You especially want to protect the partnership against subsequent actions by disaffected partners. If you use a boilerplate agreement, you won't address the hard questions in the detail you need.

What's in your agreement?

Here is a partial checklist of what should be in your agreement. The beauty of an agreement is that you can put anything you want in it. The problems arise when you leave out key points, thinking they will never become a problem.

1. Financial issues.

* Allocation of profits: Will they be allocated equally, on ownership percentage, formula or performance?

* Capital contributions: Will there be a minimum contribution upon becoming an equity owner? How will future contributions be determined? Make clear to partners that their capital contribution is essentially loan capital, entitling them to interest thereon, rather than a share in the profits.

2. Partner issues.

* New partners: How will new partners be admitted - on what criteria; by the unanimous vote of existing partners?

* Termination with or without cause: When it comes to terminating the dysfunctional or underproductive partner, you will have serious problems if termination is not addressed in your agreement.
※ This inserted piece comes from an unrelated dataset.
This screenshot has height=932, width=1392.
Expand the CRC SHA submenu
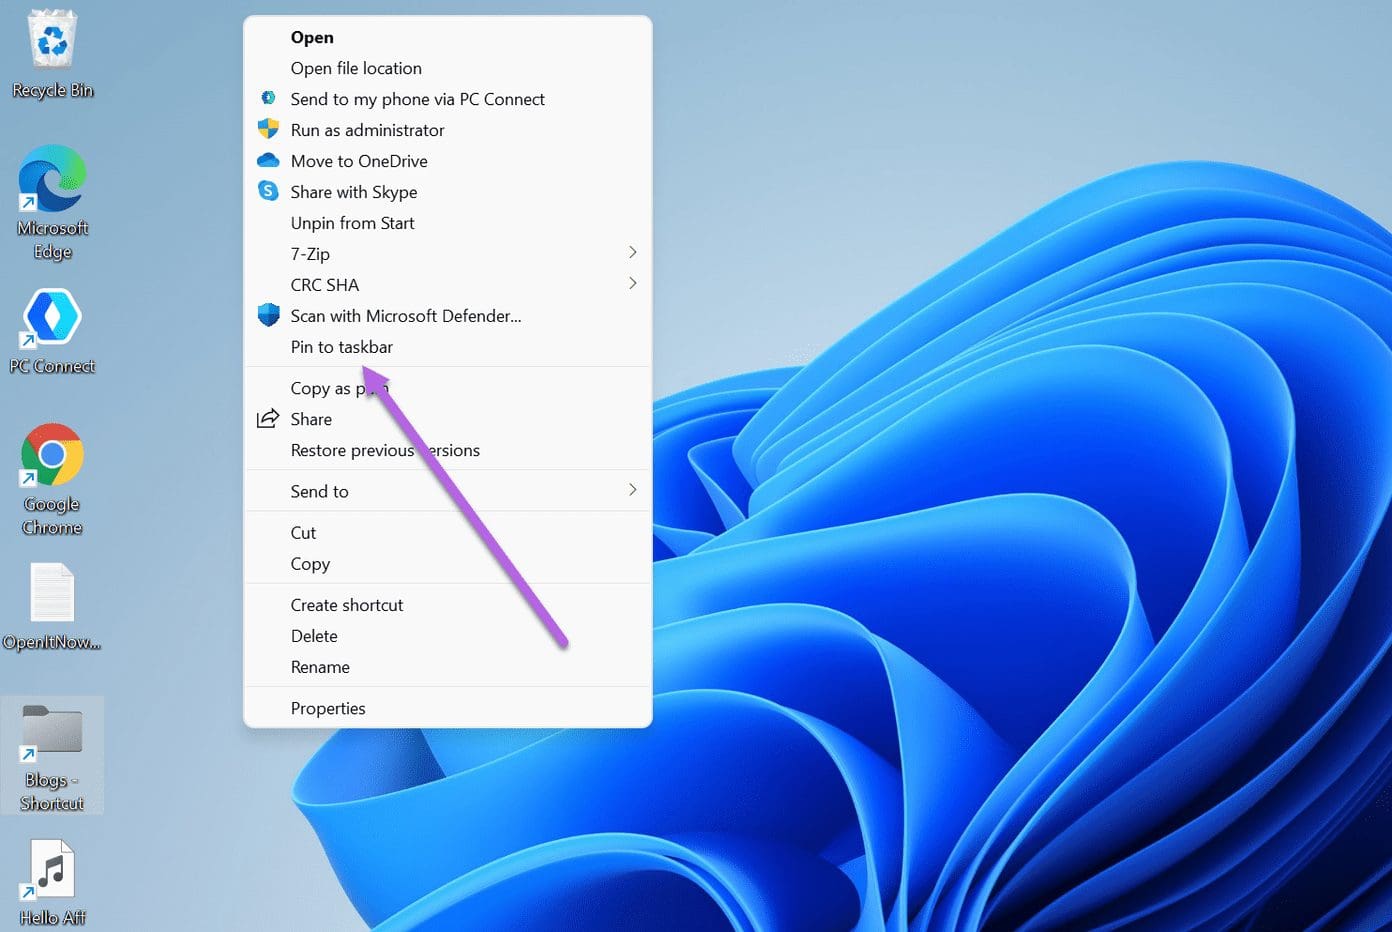(632, 284)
* Early retirement: While partners may be able to retire in their mid-50s, you usually don't want to pay retirement benefits until a partner reaches age 62 or older.

* Death and disability: How will the firm treat a partner who becomes disabled?

* Buyout: How will the firm execute the buyout of a retired, dead or disabled partner?

* Resolving conflicts: What procedures will the firm follow if it is unable to resolve a conflict - a mediator, an arbitrator, or traditional legal means?

3. Firm management issues.

* The election, terms, authority and responsibility of the managing partner.

* The election, terms authority and responsibility of the executive committee.

* The election, terms, authority and responsibility of the compensation committee.

4. Momentous issues.

There are some momentous moments in the life of every partnership that need to be addressed.

* Mergers and the sale of the practice: The agreement should address what happens upon a merger or sale of the practice.

* Bringing in a new partner: Does the agreement define the process for admitting a new partner, and how the candidate will be assessed?

* Non-compete agreements: Make sure that the firm is protected, and that unhappy partners cannot open up shop across the street and compete. Does the agreement identify penalties, such as forfeiture of the retirement account, if the partner violates the non-compete agreement, or the right to offset if a partner does not assist with collecting accounts receivable, etc.?

If you haven't looked at your agreement in a while, I'm sure you will after reading this article. Remember, there is never a problem until there is a problem. Be prepared. Get your agreement reviewed today.

August J. Aquila, a nationally known consultant to the accounting profession, is the co-author of the bestseller Client at the Core: Marketing and Managing Today's Professional Services Firm. Reach him at aaquila@aquilaadvisors.com or (952) 930-1295.

Register or login for access to this item and much more

All Accounting Today content is archived after seven days.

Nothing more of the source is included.